Cerumen removal — safe extraction of earwax obstructing the ear canal using drops, irrigation or curette.

A controlled in-office ear cleaning performed by an ENT physician using the appropriate technique for complaints such as hearing loss, fullness and dizziness caused by excessive or hardened earwax.

Indication

  • Hearing loss and a sense of fullness due to earwax
  • Pressure and pain in the ear caused by obstructive cerumen
  • Earwax buildup that obstructs otoscopic examination
  • Itching, ringing (tinnitus) and dizziness related to the ear canal
  • Need for canal cleaning in hearing aid users
  • Cerumen pushed inward and hardened by cotton swabs
  • Canal cleaning required for examination in children

Preparation

  • Otoscopic assessment of the location, amount and consistency of cerumen
  • Inquiry about eardrum perforation, ventilation tube or active infection
  • Starting cerumenolytic (softening) drops 2-5 days in advance for hard cerumen
  • Comfortably seating the patient and placing a protective drape on the shoulder
  • Parental support to keep the head and body steady in children

How it's performed

  1. Softening with warm saline or cerumenolytic drops in mild cases
  2. In irrigation, body-temperature water is delivered into the external ear canal in a controlled manner via syringe
  3. Softened cerumen is collected in a kidney basin together with the water flow
  4. In hard or obstructive cerumen, removal is performed by an ENT physician under microscopy using a curette or aspirator
  5. Protection of the eardrum and external auditory canal throughout the procedure
  6. After the procedure, the ear is gently dried with a soft cloth and a check examination is performed

Post-procedure

  • Avoiding water entry into the ear for 24 hours after the procedure
  • Use of drops as advised by the physician if mild redness or irritation is present
  • Patient education about not using cotton swabs
  • Follow-up every 6-12 months in patients with recurrent buildup
  • Further evaluation with audiometry if hearing complaints persist

Risks

  • Transient dizziness or nausea during irrigation (especially with cold water)
  • Mild irritation, redness and rare bleeding in the external ear canal
  • Eardrum injury with very hard cerumen (especially with improper technique)
  • Risk of infection after irrigation if there is an unrecognized perforation
  • Transient sensitivity related to curette use in a dry canal

FAQ

Can I clean my ears with cotton swabs?

Cotton swabs usually push cerumen deeper and cause obstruction.

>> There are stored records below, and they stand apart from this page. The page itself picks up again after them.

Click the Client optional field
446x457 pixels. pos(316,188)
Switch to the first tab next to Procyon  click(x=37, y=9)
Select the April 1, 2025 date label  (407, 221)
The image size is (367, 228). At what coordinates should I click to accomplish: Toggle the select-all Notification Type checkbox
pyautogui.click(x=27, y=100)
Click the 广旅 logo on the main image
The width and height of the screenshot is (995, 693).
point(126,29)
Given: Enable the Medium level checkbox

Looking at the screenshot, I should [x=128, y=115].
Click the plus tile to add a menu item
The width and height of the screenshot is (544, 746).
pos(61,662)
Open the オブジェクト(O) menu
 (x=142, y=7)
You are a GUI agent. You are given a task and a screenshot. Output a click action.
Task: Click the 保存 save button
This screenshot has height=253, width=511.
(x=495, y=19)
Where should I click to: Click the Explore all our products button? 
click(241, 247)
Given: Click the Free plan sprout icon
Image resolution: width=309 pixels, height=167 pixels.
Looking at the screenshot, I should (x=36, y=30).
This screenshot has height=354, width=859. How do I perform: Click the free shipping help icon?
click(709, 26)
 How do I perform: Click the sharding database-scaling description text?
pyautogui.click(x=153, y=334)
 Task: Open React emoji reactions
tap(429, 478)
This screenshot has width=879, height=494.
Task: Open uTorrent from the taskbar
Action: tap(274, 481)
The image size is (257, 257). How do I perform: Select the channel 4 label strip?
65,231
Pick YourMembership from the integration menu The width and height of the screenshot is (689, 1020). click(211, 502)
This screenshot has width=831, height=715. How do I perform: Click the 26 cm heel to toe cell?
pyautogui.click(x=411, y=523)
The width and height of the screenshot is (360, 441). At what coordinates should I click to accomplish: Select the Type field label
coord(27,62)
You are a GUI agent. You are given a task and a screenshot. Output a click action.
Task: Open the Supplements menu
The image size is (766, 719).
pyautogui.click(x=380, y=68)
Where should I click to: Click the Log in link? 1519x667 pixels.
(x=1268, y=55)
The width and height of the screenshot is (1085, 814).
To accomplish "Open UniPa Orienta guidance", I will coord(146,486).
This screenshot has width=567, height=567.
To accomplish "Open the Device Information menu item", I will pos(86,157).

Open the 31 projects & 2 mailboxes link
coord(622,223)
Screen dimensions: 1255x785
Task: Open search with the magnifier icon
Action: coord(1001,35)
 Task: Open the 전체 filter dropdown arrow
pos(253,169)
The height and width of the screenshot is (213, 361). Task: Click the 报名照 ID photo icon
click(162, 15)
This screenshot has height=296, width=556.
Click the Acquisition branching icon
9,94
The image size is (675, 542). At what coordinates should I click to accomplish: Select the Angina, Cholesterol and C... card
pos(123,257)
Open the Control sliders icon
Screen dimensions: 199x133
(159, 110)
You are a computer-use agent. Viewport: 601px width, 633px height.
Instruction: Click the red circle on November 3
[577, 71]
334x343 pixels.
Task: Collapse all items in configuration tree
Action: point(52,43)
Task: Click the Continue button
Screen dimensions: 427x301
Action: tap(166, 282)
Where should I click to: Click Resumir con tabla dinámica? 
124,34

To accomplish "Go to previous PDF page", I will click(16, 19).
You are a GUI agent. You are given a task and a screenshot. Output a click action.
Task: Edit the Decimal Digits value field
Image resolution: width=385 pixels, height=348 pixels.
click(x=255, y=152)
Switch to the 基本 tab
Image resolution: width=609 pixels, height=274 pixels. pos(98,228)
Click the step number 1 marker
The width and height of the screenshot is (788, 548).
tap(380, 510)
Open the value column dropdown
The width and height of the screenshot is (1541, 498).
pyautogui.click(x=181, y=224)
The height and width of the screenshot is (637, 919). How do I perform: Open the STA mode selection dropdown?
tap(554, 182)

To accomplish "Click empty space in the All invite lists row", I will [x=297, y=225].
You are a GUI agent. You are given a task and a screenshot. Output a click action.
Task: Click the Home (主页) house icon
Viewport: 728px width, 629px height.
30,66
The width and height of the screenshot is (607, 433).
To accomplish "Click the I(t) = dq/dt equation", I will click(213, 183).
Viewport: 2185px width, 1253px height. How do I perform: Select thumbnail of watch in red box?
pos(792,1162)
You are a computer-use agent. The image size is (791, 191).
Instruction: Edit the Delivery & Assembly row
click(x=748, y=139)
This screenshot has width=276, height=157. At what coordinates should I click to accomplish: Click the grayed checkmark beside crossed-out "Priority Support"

ENT physicians do not recommend cotton swab use; routine cleaning is unnecessary.

Which method is right for me: drops, irrigation or curette?

The method depends on the hardness of the cerumen, the condition of the eardrum and the patient's age. Irrigation is generally not appropriate when there is a tympanic membrane perforation or a ventilation tube. The decision is made by the physician after examination.

How will I feel after the procedure?

Most patients experience relief and a clear improvement in hearing afterwards. A mild sense of fullness or fluid may persist briefly and resolves quickly.